→ **Provided records**
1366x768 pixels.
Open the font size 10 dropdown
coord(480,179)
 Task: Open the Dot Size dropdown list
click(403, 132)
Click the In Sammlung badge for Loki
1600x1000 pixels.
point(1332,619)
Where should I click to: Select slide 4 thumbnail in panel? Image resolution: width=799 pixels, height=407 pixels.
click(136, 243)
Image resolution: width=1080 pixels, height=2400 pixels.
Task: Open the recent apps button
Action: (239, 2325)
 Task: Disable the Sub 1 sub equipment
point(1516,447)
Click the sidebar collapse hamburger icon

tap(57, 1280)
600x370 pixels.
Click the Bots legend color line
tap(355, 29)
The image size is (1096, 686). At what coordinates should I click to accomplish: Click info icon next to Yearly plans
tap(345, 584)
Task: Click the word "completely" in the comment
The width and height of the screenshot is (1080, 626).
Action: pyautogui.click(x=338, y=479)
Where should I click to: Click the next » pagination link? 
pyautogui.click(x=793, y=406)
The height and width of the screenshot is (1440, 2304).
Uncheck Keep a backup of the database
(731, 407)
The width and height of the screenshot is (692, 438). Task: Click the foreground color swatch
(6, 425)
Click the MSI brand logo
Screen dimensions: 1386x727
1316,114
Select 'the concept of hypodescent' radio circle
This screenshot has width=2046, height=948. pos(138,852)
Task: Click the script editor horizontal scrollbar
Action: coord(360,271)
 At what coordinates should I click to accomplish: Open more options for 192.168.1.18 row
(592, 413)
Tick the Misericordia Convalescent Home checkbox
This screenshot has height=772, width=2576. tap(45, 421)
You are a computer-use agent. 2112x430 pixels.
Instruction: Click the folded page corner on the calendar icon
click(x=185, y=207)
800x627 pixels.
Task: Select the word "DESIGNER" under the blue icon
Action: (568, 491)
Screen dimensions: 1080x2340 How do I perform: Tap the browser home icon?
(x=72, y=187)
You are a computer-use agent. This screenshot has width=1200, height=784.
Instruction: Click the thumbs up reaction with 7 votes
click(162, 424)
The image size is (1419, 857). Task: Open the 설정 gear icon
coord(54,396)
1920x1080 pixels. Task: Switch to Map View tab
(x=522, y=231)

→ **What is required**
Return all of the rows above word for word.

→ **Written solution**
1366x768 pixels.
Open the font size 10 dropdown
coord(480,179)
 Task: Open the Dot Size dropdown list
click(403, 132)
Click the In Sammlung badge for Loki
1600x1000 pixels.
point(1332,619)
Where should I click to: Select slide 4 thumbnail in panel? Image resolution: width=799 pixels, height=407 pixels.
click(136, 243)
Image resolution: width=1080 pixels, height=2400 pixels.
Task: Open the recent apps button
Action: (239, 2325)
 Task: Disable the Sub 1 sub equipment
point(1516,447)
Click the sidebar collapse hamburger icon

tap(57, 1280)
600x370 pixels.
Click the Bots legend color line
tap(355, 29)
The image size is (1096, 686). At what coordinates should I click to accomplish: Click info icon next to Yearly plans
tap(345, 584)
Task: Click the word "completely" in the comment
The width and height of the screenshot is (1080, 626).
Action: pyautogui.click(x=338, y=479)
Where should I click to: Click the next » pagination link? 
pyautogui.click(x=793, y=406)
The height and width of the screenshot is (1440, 2304).
Uncheck Keep a backup of the database
(731, 407)
The width and height of the screenshot is (692, 438). Task: Click the foreground color swatch
(6, 425)
Click the MSI brand logo
Screen dimensions: 1386x727
1316,114
Select 'the concept of hypodescent' radio circle
This screenshot has width=2046, height=948. pos(138,852)
Task: Click the script editor horizontal scrollbar
Action: coord(360,271)
 At what coordinates should I click to accomplish: Open more options for 192.168.1.18 row
(592, 413)
Tick the Misericordia Convalescent Home checkbox
This screenshot has height=772, width=2576. tap(45, 421)
You are a computer-use agent. 2112x430 pixels.
Instruction: Click the folded page corner on the calendar icon
click(x=185, y=207)
800x627 pixels.
Task: Select the word "DESIGNER" under the blue icon
Action: (568, 491)
Screen dimensions: 1080x2340 How do I perform: Tap the browser home icon?
(x=72, y=187)
You are a computer-use agent. This screenshot has width=1200, height=784.
Instruction: Click the thumbs up reaction with 7 votes
click(162, 424)
The image size is (1419, 857). Task: Open the 설정 gear icon
coord(54,396)
1920x1080 pixels. Task: Switch to Map View tab
(x=522, y=231)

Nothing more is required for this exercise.